Very important at this stage: turn off agent desktop notifications. Context switching is very expensive. In order to remain efficient, I found that it was my job as a human to be in control of when I interrupt the agent, not the other way around. Don’t let the agent notify you. During natural breaks in your work, tab over and check on it, then carry on.
Step 5: Engineer the Harness
At risk of stating the obvious: agents are much more efficient when they produce the right result the first time, or at worst produce a result that requires minimal touch-ups. The most sure-fire way to achieve this is to give the agent fast, high quality tools to automatically tell it when it is wrong.
I don’t know if there is a broad industry-accepted term for this yet, but I’ve grown to calling this “harness engineering.” It is the idea that anytime you find an agent makes a mistake, you take the time to engineer a solution such that the agent never makes that mistake again. I don’t need to invent any new terms here; if another one exists, I’ll jump on the bandwagon.
This comes in two forms:
-
Better implicit prompting (AGENTS.md). For simple things, like the agent repeatedly running the wrong commands or finding the wrong APIs, update the
AGENTS.md(or equivalent). Here is an example from Ghostty. Each line in that file is based on a bad agent behavior, and it almost completely resolved them all. -
Actual, programmed tools. For example, scripts to take screenshots, run filtered tests, etc etc. This is usually paired with an AGENTS.md change to let it know about this existing.
This is where I’m at today. I’m making an earnest effort whenever I see an agent do a Bad Thing to prevent it from ever doing that bad thing again. Or, conversely, I’m making an earnest effort for agents to be able to verify they’re doing a Good Thing.
Step 6: Always Have an Agent Running
Simultaneous to step 5, I’m also operating under the goal of having an agent running at all times. If an agent isn’t running, I ask myself “is there something an agent could be doing for me right now?”
I particularly like to combine this with slower, more thoughtful models like Amp’s deep mode (which is basically just GPT-5.2-Codex) which can take upwards of 30+ minutes to make small changes. The flip side of that is that it does tend to produce very good results.
I’m not [yet?] running multiple agents, and currently don’t really want to.
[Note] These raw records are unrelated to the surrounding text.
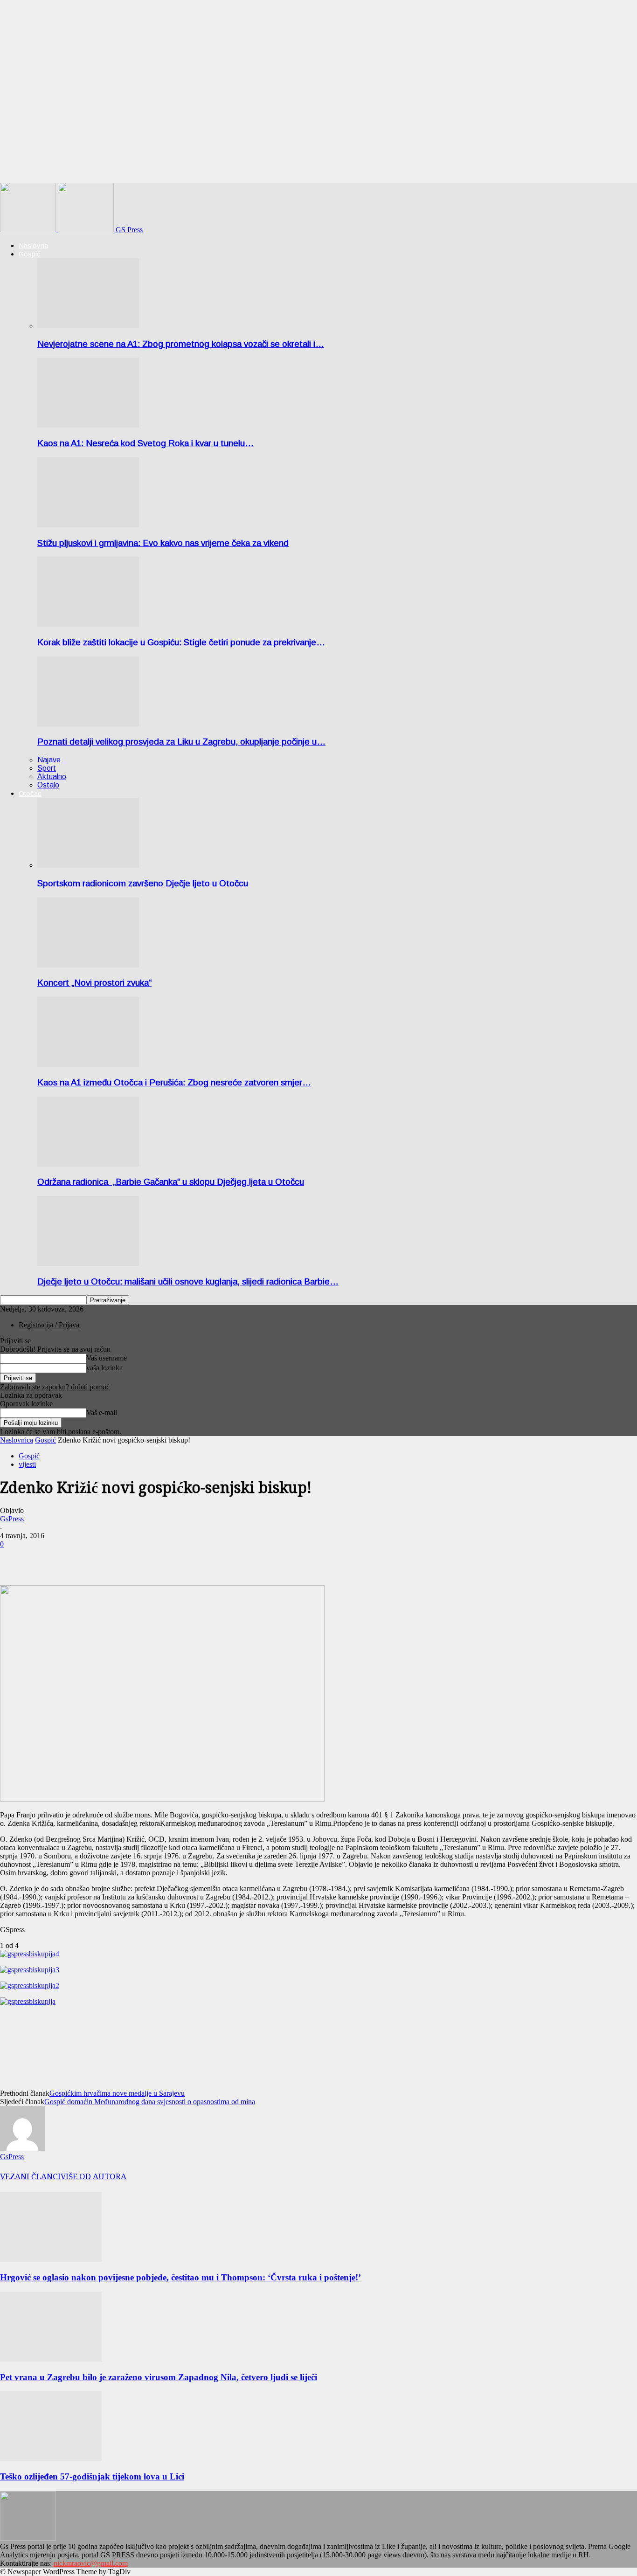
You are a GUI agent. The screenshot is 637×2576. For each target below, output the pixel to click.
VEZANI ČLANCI (30, 2176)
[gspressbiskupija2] (29, 1985)
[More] (49, 1558)
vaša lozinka (104, 1368)
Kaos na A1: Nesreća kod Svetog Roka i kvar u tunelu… (145, 443)
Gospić (30, 254)
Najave (49, 760)
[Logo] (29, 230)
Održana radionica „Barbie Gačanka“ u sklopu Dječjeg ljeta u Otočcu (170, 1182)
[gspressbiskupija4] (29, 1954)
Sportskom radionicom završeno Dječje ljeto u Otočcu (142, 883)
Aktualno (51, 776)
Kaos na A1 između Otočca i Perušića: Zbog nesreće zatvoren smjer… (174, 1082)
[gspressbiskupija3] (29, 1970)
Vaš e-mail (101, 1412)
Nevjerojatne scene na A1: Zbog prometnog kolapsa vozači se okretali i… (180, 344)
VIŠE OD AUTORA (93, 2176)
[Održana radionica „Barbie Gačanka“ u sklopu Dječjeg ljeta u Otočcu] (88, 1164)
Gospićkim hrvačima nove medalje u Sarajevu (117, 2093)
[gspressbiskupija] (27, 2001)
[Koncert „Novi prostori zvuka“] (88, 965)
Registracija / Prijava (49, 1325)
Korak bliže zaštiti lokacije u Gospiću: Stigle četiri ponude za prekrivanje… (181, 642)
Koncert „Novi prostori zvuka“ (94, 983)
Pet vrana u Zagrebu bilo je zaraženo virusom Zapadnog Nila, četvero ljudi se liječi (158, 2377)
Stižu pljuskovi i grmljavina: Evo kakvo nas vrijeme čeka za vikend (163, 543)
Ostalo (48, 785)
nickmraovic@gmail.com (91, 2563)
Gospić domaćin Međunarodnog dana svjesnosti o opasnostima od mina (149, 2102)
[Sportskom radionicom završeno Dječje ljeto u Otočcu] (88, 865)
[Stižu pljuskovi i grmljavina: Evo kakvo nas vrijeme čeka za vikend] (88, 525)
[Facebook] (15, 1558)
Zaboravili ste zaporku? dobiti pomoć (55, 1387)
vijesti (27, 1464)
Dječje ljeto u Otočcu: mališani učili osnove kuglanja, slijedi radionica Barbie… (188, 1281)
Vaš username (106, 1358)
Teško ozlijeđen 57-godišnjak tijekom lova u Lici (92, 2476)
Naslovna (33, 245)
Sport (46, 768)
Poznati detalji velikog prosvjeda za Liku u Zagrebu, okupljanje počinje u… (181, 741)
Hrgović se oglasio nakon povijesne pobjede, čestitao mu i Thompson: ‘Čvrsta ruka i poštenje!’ (180, 2277)
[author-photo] (22, 2148)
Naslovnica (16, 1440)
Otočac (30, 793)
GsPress (12, 1519)
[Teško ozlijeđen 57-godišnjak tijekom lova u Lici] (51, 2458)
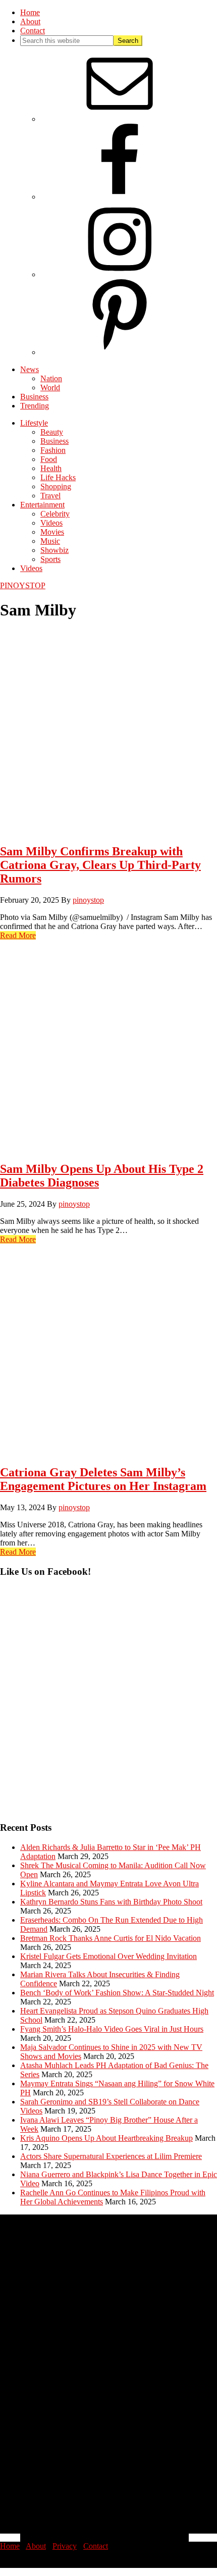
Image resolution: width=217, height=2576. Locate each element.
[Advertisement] (108, 1704)
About (36, 2546)
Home (10, 2546)
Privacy (64, 2546)
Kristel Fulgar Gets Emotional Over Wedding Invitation (108, 1956)
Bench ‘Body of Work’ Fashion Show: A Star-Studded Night (117, 1992)
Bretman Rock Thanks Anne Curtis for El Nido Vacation (110, 1938)
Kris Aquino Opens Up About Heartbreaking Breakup (106, 2138)
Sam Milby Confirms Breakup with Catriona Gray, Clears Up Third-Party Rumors (100, 865)
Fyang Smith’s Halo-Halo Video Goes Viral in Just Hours (111, 2029)
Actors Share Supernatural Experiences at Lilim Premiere (111, 2156)
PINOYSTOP (22, 585)
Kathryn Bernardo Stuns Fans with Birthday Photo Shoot (111, 1901)
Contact (95, 2546)
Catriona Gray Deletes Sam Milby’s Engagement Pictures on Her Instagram (103, 1479)
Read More (18, 935)
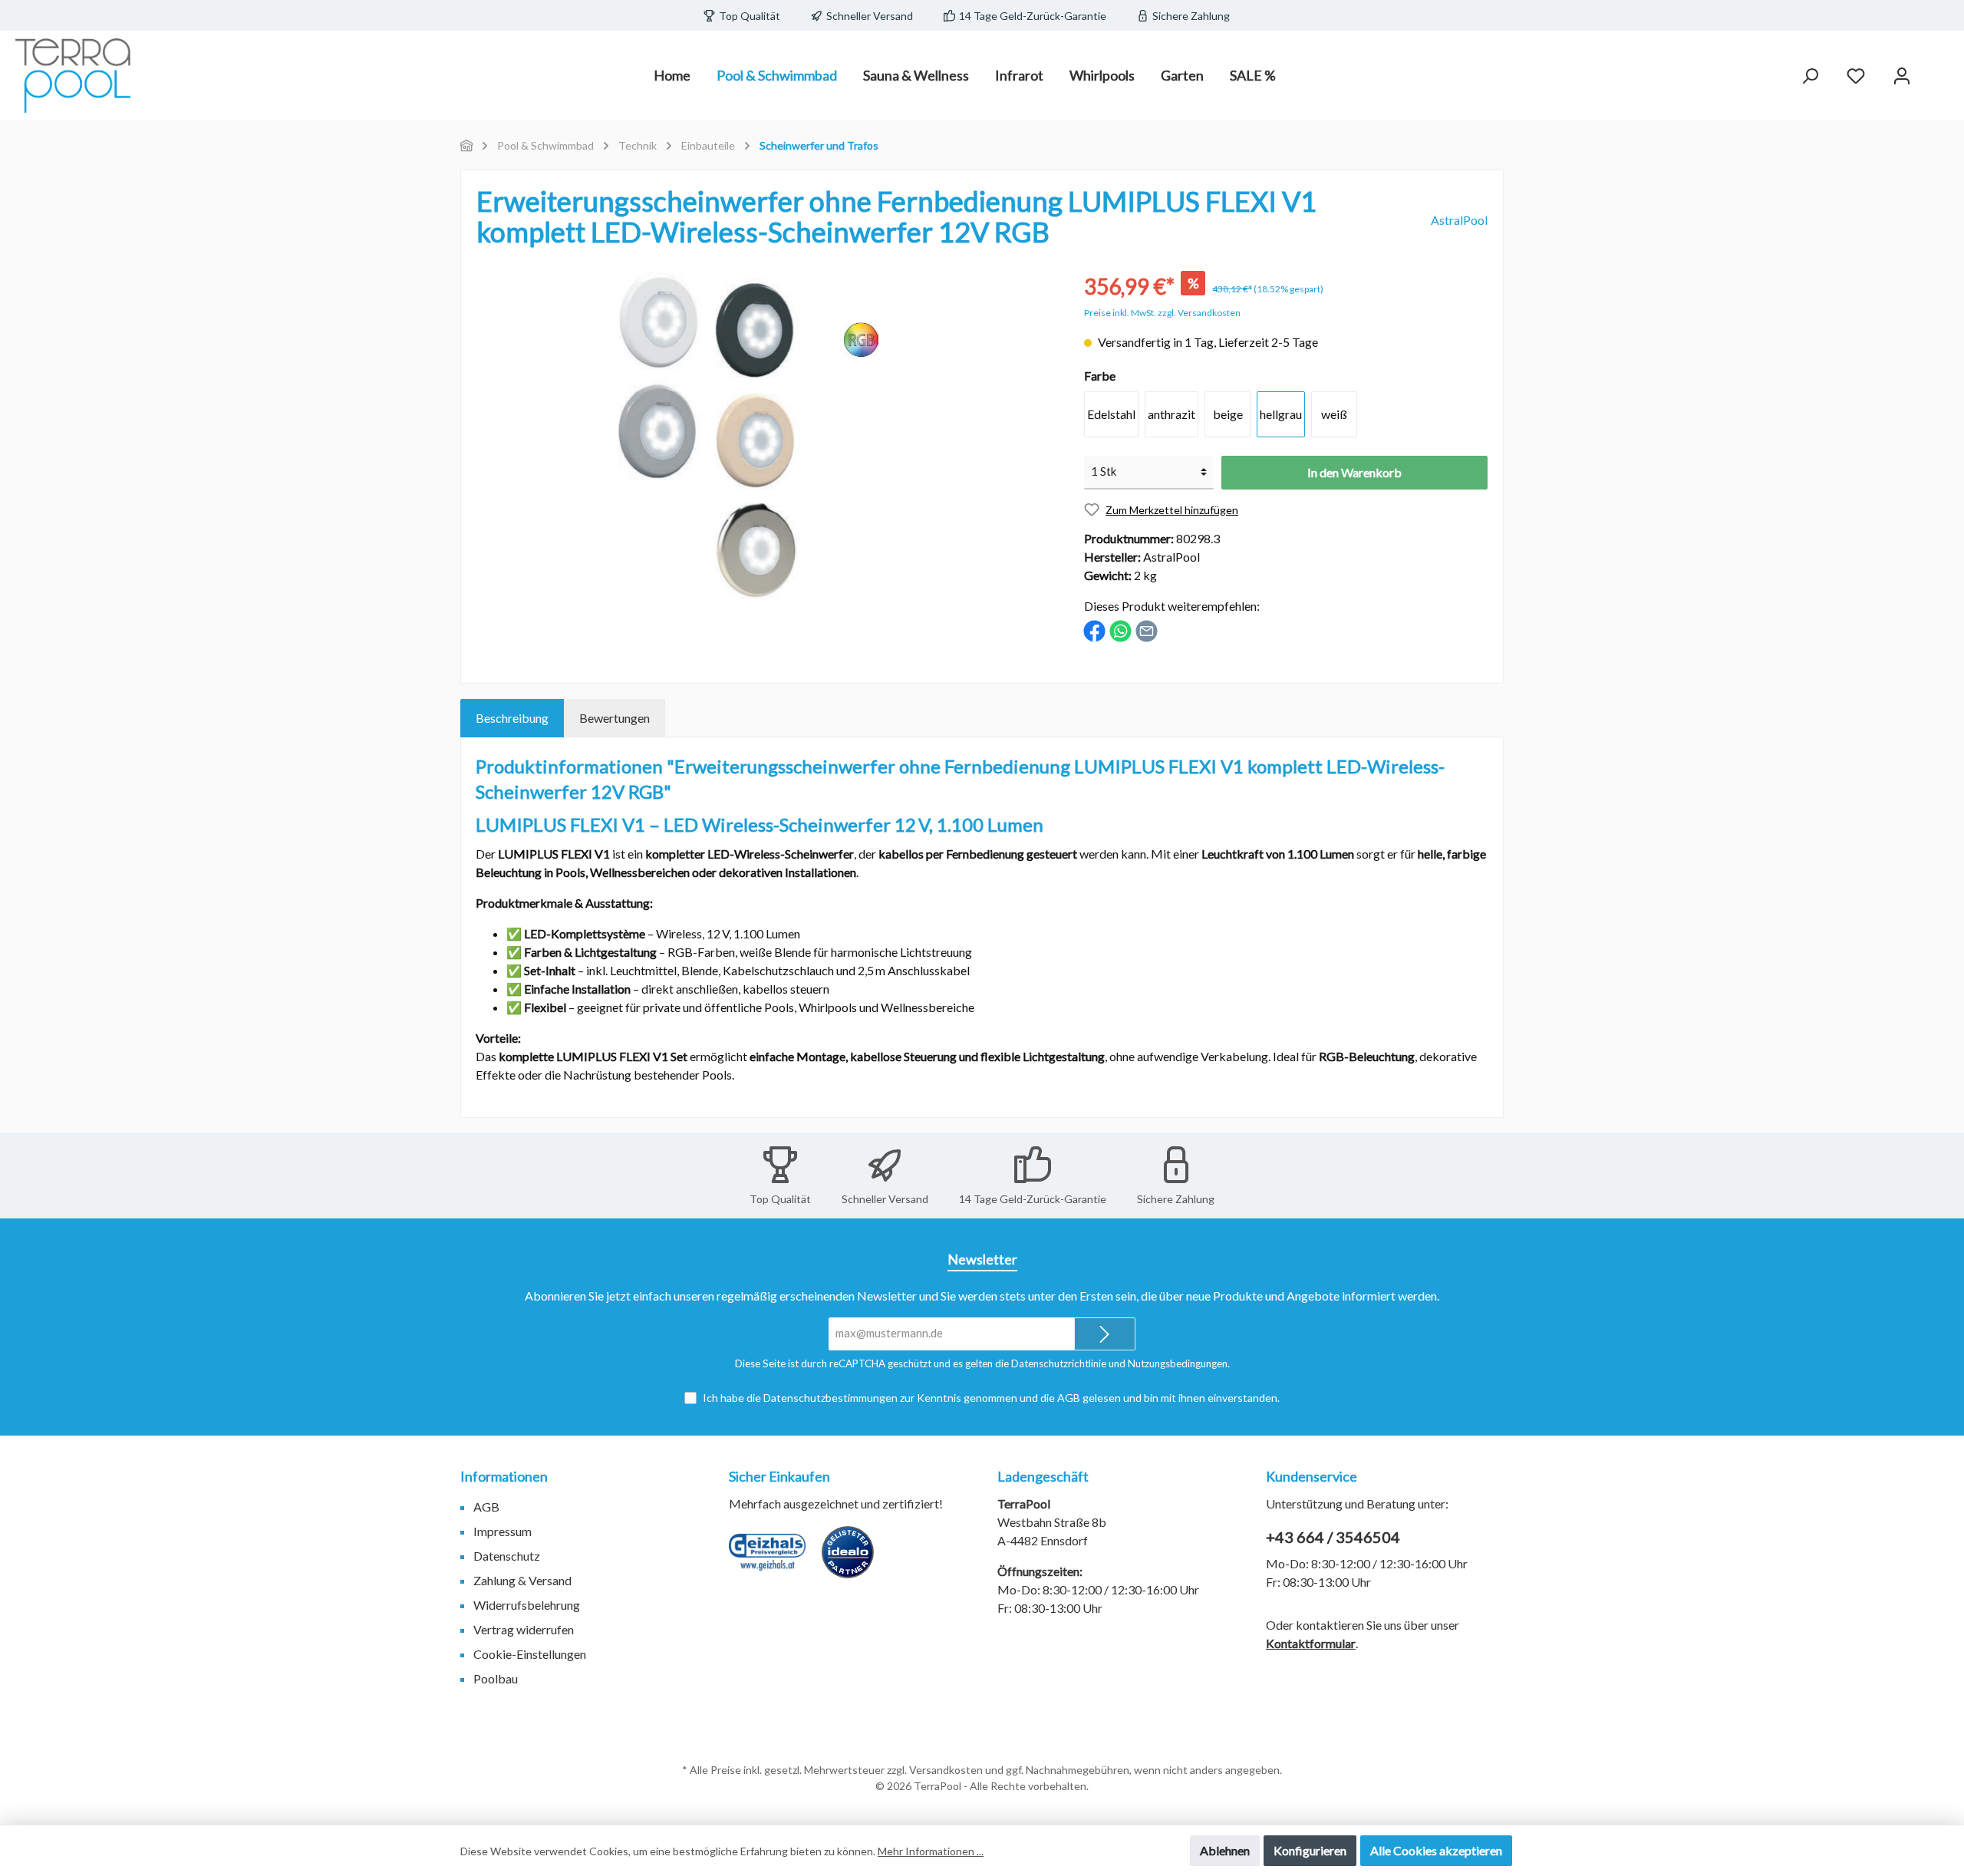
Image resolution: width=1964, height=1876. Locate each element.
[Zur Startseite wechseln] (72, 75)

I find having the one agent running is a good balance for me right now between being able to do deep, manual work I find enjoyable, and babysitting my kind of stupid and yet mysteriously productive robot friend.
The “have an agent running at all times” goal is still just a goal. I’d say right now I’m maybe effective at having a background agent running 10 to 20% of a normal working day. But, I’m actively working to improve that.
I don’t want to run agents for the sake of running agents. I only want to run them when there is a task I think would be truly helpful to me. Part of the challenge of this goal is improving my own workflows and tools so that I can have a constant stream of high quality work to do that I can delegate. Which, even without AI, is important!